> Prompt
Return the lines of the data below exactly. Start at the first and end with the line containing "Task: Open chart settings gear".

---*---

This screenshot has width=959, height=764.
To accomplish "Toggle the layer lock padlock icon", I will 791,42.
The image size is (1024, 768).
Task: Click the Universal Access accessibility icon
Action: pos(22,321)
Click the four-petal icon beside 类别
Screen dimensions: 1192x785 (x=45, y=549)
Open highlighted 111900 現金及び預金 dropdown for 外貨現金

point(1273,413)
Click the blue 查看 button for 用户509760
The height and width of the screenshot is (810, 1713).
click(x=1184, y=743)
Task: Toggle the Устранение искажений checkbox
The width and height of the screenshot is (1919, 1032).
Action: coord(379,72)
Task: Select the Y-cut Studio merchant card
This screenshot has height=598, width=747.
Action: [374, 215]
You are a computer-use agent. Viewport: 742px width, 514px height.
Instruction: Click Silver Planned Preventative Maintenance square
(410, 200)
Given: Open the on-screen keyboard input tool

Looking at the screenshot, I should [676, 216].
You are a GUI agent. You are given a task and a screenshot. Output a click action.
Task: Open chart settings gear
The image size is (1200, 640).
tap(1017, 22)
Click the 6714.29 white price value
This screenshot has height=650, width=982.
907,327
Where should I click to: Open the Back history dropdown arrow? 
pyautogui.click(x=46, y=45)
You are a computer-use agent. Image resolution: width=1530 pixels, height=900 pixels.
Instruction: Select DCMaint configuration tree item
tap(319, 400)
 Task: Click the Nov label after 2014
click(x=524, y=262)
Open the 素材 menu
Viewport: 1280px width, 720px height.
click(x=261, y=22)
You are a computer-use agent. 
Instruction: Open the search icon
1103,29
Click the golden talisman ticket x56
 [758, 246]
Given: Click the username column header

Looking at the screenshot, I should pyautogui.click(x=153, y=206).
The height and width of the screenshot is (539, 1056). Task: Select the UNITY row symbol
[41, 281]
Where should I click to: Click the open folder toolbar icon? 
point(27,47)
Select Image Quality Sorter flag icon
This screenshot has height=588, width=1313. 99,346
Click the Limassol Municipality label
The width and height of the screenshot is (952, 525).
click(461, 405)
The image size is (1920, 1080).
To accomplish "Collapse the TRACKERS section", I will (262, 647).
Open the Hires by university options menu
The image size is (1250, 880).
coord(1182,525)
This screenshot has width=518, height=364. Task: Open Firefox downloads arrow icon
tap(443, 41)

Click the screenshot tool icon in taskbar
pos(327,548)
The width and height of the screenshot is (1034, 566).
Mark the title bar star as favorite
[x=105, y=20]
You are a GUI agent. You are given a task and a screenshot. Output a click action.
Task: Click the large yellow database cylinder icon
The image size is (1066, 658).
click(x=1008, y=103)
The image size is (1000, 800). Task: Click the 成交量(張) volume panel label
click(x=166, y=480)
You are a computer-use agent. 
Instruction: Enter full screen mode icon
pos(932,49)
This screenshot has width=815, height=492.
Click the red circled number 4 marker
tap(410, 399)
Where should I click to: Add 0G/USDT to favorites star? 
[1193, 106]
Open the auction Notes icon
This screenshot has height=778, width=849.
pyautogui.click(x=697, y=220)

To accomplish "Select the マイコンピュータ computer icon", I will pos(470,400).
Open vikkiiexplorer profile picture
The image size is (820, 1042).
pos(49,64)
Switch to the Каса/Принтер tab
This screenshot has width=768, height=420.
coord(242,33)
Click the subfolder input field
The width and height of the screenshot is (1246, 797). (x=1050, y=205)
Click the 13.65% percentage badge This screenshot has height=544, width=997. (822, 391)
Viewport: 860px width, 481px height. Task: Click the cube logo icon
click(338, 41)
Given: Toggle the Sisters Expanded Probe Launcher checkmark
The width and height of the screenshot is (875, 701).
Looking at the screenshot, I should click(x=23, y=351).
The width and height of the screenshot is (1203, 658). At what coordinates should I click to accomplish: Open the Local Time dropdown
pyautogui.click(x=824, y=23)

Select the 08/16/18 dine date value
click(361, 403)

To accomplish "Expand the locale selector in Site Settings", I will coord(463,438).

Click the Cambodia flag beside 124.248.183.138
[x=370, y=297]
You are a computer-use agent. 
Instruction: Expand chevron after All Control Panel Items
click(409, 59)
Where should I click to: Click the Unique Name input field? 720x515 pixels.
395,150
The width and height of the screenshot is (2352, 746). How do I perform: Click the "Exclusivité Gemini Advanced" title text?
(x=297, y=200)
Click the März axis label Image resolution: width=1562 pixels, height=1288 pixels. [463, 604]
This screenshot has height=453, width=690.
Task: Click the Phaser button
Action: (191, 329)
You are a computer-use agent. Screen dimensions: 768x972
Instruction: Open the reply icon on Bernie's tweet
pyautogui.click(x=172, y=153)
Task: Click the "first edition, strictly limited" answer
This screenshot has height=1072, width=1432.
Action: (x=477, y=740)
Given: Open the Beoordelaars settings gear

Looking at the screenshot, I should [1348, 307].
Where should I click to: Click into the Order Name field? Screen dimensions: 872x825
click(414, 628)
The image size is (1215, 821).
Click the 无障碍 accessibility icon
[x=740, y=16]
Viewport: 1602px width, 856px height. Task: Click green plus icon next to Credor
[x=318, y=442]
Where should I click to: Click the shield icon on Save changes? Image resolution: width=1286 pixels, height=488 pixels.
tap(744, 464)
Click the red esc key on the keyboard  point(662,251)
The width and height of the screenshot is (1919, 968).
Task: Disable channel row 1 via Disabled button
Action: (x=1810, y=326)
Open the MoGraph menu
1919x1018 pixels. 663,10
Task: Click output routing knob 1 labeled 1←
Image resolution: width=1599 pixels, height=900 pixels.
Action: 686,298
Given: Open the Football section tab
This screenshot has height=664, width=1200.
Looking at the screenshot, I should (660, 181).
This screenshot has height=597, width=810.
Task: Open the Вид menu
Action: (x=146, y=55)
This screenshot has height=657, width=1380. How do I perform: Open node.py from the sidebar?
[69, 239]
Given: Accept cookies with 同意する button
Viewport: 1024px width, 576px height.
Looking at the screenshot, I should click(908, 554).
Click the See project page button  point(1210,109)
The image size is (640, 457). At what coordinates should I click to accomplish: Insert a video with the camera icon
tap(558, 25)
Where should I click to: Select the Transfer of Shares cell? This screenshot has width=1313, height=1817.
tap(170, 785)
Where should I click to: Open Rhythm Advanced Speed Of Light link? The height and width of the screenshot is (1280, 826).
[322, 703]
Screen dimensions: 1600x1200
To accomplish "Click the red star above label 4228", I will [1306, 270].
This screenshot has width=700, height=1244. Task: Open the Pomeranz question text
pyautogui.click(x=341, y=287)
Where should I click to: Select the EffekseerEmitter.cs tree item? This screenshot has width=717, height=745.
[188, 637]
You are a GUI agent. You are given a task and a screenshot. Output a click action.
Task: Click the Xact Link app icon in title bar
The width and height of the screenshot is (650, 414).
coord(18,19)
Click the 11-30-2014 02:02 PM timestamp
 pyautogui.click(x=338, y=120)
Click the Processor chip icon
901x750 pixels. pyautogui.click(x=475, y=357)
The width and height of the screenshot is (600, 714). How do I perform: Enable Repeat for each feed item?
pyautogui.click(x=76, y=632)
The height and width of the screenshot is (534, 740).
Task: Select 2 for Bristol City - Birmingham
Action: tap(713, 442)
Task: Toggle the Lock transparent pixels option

---*---

> Output of the task
This screenshot has width=959, height=764.
To accomplish "Toggle the layer lock padlock icon", I will 791,42.
The image size is (1024, 768).
Task: Click the Universal Access accessibility icon
Action: pos(22,321)
Click the four-petal icon beside 类别
Screen dimensions: 1192x785 (x=45, y=549)
Open highlighted 111900 現金及び預金 dropdown for 外貨現金

point(1273,413)
Click the blue 查看 button for 用户509760
The height and width of the screenshot is (810, 1713).
click(x=1184, y=743)
Task: Toggle the Устранение искажений checkbox
The width and height of the screenshot is (1919, 1032).
Action: coord(379,72)
Task: Select the Y-cut Studio merchant card
This screenshot has height=598, width=747.
Action: [374, 215]
You are a computer-use agent. Viewport: 742px width, 514px height.
Instruction: Click Silver Planned Preventative Maintenance square
(410, 200)
Given: Open the on-screen keyboard input tool

Looking at the screenshot, I should [676, 216].
You are a GUI agent. You are given a task and a screenshot. Output a click action.
Task: Open chart settings gear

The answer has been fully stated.